Holytown's biggest claim in its history is undoubtedly being the home of James Keir Hardie (more commonly referred to as simply "Keir Hardie"), founder of the Labour Party in Britain. He was born in the hamlet of Legbrannock in 1856, which is now in the Holytown area, and his old home/cottage has been preserved for future generations ("the Keir Hardie Cottage"). In honour of the great man, a street in the town is named after him ("Keir Hardie Avenue") as is the local sports centre ("The Keir Hardie Leisure Centre"). His name is still a focal point for pride and respect for the town and its people.
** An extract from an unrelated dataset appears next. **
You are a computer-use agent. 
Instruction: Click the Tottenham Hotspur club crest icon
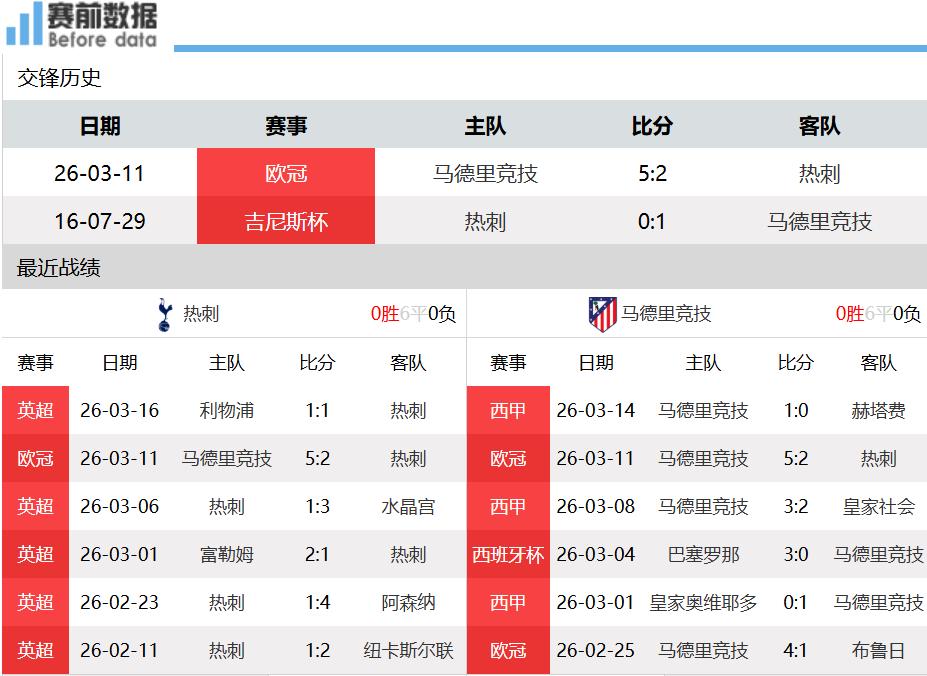pyautogui.click(x=165, y=314)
Since the time of Keir Hardie the town has been a Labour Party up until SNP gained control in 2015. In the 2014 Scottish Independence Referendum, North Lanarkshire, of which Holytown forms part, voted narrowly in favour of independence.

The town now lies in the Hamilton North and Bellshill constituency for the House of Commons (Parliament) and Scottish Parliament (previously in Motherwell and Wishaw), with Michael McMahon as the local MSP (Member for Scottish Parliament) winning the seat with a 19.2% majority in 2007.

A previous MP for the town was John Reid MP, who went on to serve in various high level positions in government including Home Secretary and Leader of House of Commons.

The current MP is Neil Gray, who was first elected in 2015 for the Scottish National Party, replacing Pamela Nash of The Labour Party. This is the first time in many generations that the town has not been represented in parliament by a Labour Party MP.

Robert Crosser was born in Holytown in 1874, and was a Congressman in the US government for 38 years. His family emigrated when he was still a child in 1881 to the USA, where he was educated and made his way through university, law and the US government. A Democrat, he gained senior positions in government. Crosser suffered from arthritis, and used a wheelchair from 1934 onwards. He died in Cleveland in 1957 and was buried in Highland Park Cemetery in the US.